• _EXERCISE INSTRUCTIONS_
Please turn every line of the entries below into a Markdown table with two columns, No. and Text. Put the row number under No. and the line under Text, and leave out blank lines.

• _SUPPLIED DATA_
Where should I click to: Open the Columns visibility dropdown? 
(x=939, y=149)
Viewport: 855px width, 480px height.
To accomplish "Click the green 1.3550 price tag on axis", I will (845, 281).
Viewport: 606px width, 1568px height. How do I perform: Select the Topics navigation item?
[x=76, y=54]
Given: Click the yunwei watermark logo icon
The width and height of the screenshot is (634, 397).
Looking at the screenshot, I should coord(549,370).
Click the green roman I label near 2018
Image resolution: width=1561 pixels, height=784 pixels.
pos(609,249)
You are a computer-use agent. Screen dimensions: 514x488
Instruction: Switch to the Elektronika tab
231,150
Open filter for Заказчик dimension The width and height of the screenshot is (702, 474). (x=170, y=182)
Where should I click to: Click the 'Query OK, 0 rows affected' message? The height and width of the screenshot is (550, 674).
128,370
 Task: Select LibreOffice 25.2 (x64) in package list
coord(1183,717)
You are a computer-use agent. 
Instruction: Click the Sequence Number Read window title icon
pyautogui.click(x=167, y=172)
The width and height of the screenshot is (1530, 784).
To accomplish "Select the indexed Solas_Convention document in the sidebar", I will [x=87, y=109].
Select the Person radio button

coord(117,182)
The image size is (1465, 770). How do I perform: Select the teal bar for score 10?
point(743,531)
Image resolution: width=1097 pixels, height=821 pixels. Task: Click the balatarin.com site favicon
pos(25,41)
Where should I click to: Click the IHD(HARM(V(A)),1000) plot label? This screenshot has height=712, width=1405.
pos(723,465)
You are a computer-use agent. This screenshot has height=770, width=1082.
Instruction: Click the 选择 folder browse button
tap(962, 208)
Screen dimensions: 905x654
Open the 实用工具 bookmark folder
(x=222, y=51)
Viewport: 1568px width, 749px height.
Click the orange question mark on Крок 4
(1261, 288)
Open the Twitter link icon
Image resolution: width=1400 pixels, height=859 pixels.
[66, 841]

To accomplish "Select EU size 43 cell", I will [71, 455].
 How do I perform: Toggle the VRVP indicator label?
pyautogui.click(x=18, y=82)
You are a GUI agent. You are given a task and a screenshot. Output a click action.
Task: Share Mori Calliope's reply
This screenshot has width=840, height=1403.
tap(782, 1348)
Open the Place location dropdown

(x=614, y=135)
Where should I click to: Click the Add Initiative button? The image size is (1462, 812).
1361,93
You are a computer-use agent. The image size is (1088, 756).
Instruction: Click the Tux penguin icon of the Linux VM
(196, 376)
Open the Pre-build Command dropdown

• _SOLUTION TO THE PROBLEM_
| No. | Text |
|---|---|
| 1 | Where should I click to: Open the Columns visibility dropdown?  |
| 2 | (x=939, y=149) |
| 3 | Viewport: 855px width, 480px height. |
| 4 | To accomplish "Click the green 1.3550 price tag on axis", I will (845, 281). |
| 5 | Viewport: 606px width, 1568px height. How do I perform: Select the Topics navigation item? |
| 6 | [x=76, y=54] |
| 7 | Given: Click the yunwei watermark logo icon |
| 8 | The width and height of the screenshot is (634, 397). |
| 9 | Looking at the screenshot, I should coord(549,370). |
| 10 | Click the green roman I label near 2018 |
| 11 | Image resolution: width=1561 pixels, height=784 pixels. |
| 12 | pos(609,249) |
| 13 | You are a computer-use agent. Screen dimensions: 514x488 |
| 14 | Instruction: Switch to the Elektronika tab |
| 15 | 231,150 |
| 16 | Open filter for Заказчик dimension The width and height of the screenshot is (702, 474). (x=170, y=182) |
| 17 | Where should I click to: Click the 'Query OK, 0 rows affected' message? The height and width of the screenshot is (550, 674). |
| 18 | 128,370 |
| 19 |  Task: Select LibreOffice 25.2 (x64) in package list |
| 20 | coord(1183,717) |
| 21 | You are a computer-use agent.  |
| 22 | Instruction: Click the Sequence Number Read window title icon |
| 23 | pyautogui.click(x=167, y=172) |
| 24 | The width and height of the screenshot is (1530, 784). |
| 25 | To accomplish "Select the indexed Solas_Convention document in the sidebar", I will [x=87, y=109]. |
| 26 | Select the Person radio button |
| 27 | coord(117,182) |
| 28 | The image size is (1465, 770). How do I perform: Select the teal bar for score 10? |
| 29 | point(743,531) |
| 30 | Image resolution: width=1097 pixels, height=821 pixels. Task: Click the balatarin.com site favicon |
| 31 | pos(25,41) |
| 32 | Where should I click to: Click the IHD(HARM(V(A)),1000) plot label? This screenshot has height=712, width=1405. |
| 33 | pos(723,465) |
| 34 | You are a computer-use agent. This screenshot has height=770, width=1082. |
| 35 | Instruction: Click the 选择 folder browse button |
| 36 | tap(962, 208) |
| 37 | Screen dimensions: 905x654 |
| 38 | Open the 实用工具 bookmark folder |
| 39 | (x=222, y=51) |
| 40 | Viewport: 1568px width, 749px height. |
| 41 | Click the orange question mark on Крок 4 |
| 42 | (1261, 288) |
| 43 | Open the Twitter link icon |
| 44 | Image resolution: width=1400 pixels, height=859 pixels. |
| 45 | [66, 841] |
| 46 | To accomplish "Select EU size 43 cell", I will [71, 455]. |
| 47 |  How do I perform: Toggle the VRVP indicator label? |
| 48 | pyautogui.click(x=18, y=82) |
| 49 | You are a GUI agent. You are given a task and a screenshot. Output a click action. |
| 50 | Task: Share Mori Calliope's reply |
| 51 | This screenshot has width=840, height=1403. |
| 52 | tap(782, 1348) |
| 53 | Open the Place location dropdown |
| 54 | (x=614, y=135) |
| 55 | Where should I click to: Click the Add Initiative button? The image size is (1462, 812). |
| 56 | 1361,93 |
| 57 | You are a computer-use agent. The image size is (1088, 756). |
| 58 | Instruction: Click the Tux penguin icon of the Linux VM |
| 59 | (196, 376) |
| 60 | Open the Pre-build Command dropdown |